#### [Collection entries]
• • • •
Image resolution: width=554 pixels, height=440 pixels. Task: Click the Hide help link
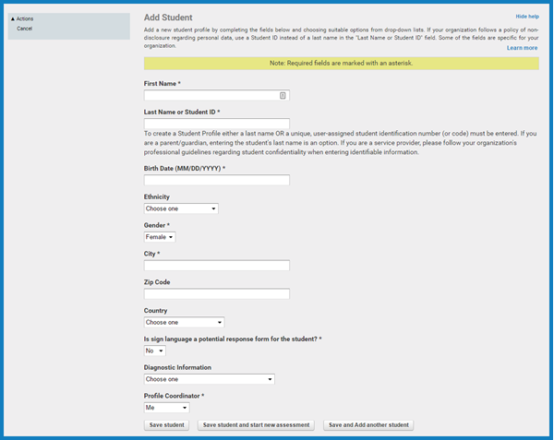(527, 17)
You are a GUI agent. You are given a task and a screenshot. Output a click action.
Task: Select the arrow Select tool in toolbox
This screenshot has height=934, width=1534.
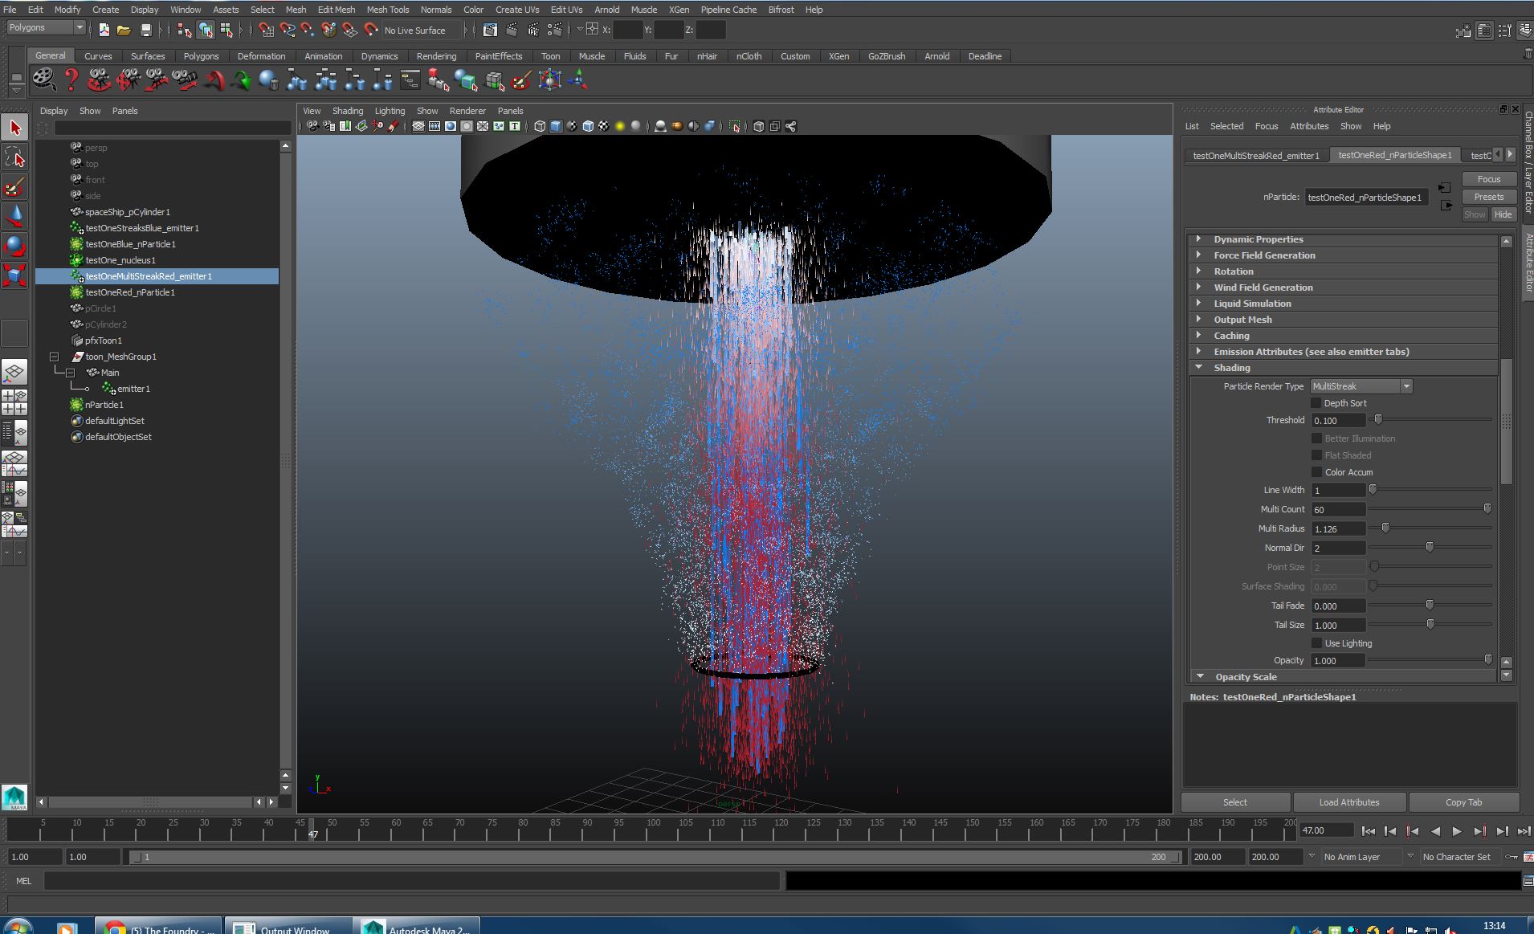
• • • •
Repeat the part of the items that opens with the line containing "You are a GUI" and runs through the end of the items, leaving the pictures out of your answer.

You are a GUI agent. You are given a task and a screenshot. Output a click action.
Task: Select the arrow Select tool in toolbox
This screenshot has height=934, width=1534.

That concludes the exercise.